Name | Description | Range |
---|---|---|
df.numRows |
the number of rows in the dataframe. It might be less than the parent dataframe in case of sampling. It cannot be infinite (at least for now). | [0, +Infinity[ |
rowNumber |
the index of the row in the underlying data. | Depends on the parent dataframes or data sources. |
rowIndex |
the index of the row in the dataframe. It might be different from rowNumber in case of sorting, sampling and/or shuffling. |
[0, dfNumRows - 1] |
interface DataFrame {
numRows: number;
header: string[];
// Checks if the required data is available, and it not, it fetches it.
// The method is asynchronous and resolves when all the data has been fetch.
//
// It rejects on the first error, which can be the signal abort (it must throw `AbortError`).
//
// It's responsible for dispatching the "cell:resolve" and "rownumber:resolve" events when data has resolved
// (ie: when some new data is available synchronously with the methods `getCell` and `getRowNumber`).
// It can dispatch the events multiple times if the data is fetched in chunks.
//
// Note that it does not return the data.
fetch(data: {
rowStart: number; // inclusive
rowEnd: number; // exclusive
columns: string[]; // column names to render, along to the row numbers (always fetched). It can be empty to fetch only the row numbers.
signal?: AbortSignal; // optional signal to abort the fetch jobs
}): Promise<void>;
// Returns the row number (index in the underlying data) for the given row index in the dataframe.

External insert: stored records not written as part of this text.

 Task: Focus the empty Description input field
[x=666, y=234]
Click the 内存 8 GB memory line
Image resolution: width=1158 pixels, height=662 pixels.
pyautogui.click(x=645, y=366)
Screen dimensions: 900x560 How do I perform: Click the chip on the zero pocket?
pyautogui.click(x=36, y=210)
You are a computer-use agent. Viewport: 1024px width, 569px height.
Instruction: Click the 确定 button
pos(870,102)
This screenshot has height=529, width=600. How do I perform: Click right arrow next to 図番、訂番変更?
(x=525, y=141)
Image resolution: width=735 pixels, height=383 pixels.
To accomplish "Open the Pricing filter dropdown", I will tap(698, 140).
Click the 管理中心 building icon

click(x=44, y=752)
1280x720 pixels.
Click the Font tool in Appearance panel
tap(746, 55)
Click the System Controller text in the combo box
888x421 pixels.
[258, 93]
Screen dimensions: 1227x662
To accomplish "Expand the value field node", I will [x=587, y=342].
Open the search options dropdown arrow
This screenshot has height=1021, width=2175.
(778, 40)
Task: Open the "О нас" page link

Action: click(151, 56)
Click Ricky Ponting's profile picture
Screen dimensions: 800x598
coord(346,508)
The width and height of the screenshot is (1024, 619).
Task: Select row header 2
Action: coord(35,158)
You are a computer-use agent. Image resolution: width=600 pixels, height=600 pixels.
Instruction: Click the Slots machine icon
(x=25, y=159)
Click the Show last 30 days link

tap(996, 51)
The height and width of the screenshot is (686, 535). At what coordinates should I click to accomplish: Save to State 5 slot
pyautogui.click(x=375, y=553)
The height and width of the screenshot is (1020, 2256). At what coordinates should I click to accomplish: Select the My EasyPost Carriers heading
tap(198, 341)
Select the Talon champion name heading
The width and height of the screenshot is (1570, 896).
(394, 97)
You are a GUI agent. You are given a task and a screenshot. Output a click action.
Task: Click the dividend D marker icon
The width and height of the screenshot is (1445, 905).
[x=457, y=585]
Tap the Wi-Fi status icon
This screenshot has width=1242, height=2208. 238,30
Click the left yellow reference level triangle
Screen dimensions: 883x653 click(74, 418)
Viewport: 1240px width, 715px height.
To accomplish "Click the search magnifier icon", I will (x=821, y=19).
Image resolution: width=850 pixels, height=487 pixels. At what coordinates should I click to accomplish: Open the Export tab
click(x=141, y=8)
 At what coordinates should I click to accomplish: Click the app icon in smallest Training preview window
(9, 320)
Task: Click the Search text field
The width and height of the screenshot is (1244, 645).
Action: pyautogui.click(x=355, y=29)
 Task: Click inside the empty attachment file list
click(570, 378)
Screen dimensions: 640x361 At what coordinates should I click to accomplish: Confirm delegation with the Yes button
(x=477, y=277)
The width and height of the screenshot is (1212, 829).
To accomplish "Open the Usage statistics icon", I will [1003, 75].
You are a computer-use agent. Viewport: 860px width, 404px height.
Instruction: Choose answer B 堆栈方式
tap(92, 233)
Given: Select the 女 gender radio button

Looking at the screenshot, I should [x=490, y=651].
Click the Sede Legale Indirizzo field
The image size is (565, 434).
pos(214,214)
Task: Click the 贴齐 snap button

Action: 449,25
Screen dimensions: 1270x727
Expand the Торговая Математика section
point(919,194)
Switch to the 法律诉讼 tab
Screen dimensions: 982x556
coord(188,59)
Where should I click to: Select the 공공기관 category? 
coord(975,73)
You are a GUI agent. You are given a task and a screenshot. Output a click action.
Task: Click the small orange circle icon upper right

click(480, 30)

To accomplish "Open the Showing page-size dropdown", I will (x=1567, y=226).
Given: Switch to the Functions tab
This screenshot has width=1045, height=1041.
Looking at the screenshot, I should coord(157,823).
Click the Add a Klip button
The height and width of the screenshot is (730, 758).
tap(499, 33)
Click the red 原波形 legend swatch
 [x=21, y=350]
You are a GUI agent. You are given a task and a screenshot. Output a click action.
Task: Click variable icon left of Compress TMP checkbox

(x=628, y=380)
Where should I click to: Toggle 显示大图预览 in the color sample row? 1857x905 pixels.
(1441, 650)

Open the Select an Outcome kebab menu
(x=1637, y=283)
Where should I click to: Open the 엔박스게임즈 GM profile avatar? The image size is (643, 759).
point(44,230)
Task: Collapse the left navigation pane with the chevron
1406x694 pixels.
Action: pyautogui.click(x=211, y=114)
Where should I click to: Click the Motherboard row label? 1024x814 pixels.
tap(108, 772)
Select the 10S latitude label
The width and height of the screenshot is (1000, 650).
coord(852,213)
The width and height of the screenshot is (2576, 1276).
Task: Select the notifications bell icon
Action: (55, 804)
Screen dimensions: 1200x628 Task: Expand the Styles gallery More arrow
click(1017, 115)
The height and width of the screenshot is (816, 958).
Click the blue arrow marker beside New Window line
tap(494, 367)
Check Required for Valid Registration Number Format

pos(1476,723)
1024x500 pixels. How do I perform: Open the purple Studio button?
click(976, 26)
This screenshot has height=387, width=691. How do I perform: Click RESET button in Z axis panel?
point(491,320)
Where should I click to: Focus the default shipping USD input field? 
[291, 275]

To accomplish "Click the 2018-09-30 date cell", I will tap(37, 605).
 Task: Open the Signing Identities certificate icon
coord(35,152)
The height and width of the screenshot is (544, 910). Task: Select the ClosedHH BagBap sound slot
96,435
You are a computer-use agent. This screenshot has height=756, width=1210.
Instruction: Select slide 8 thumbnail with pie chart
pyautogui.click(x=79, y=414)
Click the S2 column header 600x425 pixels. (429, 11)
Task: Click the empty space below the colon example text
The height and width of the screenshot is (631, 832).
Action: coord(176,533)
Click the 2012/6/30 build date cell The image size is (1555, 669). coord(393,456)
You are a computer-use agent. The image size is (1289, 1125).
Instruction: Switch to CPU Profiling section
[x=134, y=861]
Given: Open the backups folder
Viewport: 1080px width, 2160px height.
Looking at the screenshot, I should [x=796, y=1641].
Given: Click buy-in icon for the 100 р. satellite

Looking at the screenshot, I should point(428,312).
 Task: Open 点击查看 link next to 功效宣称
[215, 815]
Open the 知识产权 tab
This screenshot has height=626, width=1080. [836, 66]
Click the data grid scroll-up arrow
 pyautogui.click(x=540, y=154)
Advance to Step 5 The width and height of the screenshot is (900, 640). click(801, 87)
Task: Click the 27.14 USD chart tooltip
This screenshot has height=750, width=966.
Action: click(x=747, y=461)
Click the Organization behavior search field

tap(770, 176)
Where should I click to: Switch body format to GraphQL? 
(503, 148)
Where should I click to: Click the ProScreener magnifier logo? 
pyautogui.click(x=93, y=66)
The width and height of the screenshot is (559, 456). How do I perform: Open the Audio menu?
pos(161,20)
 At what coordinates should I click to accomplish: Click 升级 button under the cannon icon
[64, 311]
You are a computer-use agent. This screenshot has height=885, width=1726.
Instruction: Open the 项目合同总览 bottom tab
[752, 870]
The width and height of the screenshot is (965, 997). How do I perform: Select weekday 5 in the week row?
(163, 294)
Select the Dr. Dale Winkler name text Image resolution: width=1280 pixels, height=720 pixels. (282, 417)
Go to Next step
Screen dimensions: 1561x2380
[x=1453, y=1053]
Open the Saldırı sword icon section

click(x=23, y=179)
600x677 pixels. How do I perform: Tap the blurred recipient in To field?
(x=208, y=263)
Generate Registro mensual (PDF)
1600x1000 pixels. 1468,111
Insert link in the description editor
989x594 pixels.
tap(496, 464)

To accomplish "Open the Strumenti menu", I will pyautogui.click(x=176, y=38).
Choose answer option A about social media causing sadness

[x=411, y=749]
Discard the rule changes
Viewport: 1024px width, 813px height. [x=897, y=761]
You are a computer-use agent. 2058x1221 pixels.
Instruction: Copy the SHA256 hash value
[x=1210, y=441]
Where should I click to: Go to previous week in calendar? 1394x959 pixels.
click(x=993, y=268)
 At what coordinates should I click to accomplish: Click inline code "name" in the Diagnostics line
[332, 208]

// undefined if the row number is not available yet.
getRowNumber(data: {
row: number; // row index in the dataframe
}): ResolvedValue<number> | undefined;
// Returns the cell value for the given row index and column name in the dataframe.
// undefined if the cell value is not available yet.
getCell(data: {
row: number; // row index in the dataframe
column: string; // column name
}): ResolvedValue<any> | undefined;
// Event target to listen for changes in the dataframe.
// It can be used to trigger rerenders when the data is updated.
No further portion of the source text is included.